## INFORMATION GIVEN:
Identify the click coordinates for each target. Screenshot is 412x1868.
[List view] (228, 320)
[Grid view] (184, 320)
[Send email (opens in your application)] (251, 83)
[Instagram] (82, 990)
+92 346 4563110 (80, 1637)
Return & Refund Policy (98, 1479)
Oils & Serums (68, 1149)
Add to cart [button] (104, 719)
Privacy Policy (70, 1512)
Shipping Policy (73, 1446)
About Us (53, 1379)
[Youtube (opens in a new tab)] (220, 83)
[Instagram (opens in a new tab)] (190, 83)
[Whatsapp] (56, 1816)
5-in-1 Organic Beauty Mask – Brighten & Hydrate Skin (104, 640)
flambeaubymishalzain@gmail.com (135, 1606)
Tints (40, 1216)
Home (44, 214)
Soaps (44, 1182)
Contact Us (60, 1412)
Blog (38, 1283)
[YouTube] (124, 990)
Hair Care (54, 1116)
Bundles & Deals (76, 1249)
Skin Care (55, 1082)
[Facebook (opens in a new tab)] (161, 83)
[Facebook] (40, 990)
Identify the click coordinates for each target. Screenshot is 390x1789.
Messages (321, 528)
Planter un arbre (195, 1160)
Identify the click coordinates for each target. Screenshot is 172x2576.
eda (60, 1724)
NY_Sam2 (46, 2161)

## WHAT TO DO:
An exact repeat of the lines from the one containing "[Facebook (opens in a new tab)] (161, 83)" through the final line of the entries is the whole answer.

## RESULT BELOW:
[Facebook (opens in a new tab)] (161, 83)
[Facebook] (40, 990)
Identify the click coordinates for each target. Screenshot is 390x1789.
Messages (321, 528)
Planter un arbre (195, 1160)
Identify the click coordinates for each target. Screenshot is 172x2576.
eda (60, 1724)
NY_Sam2 (46, 2161)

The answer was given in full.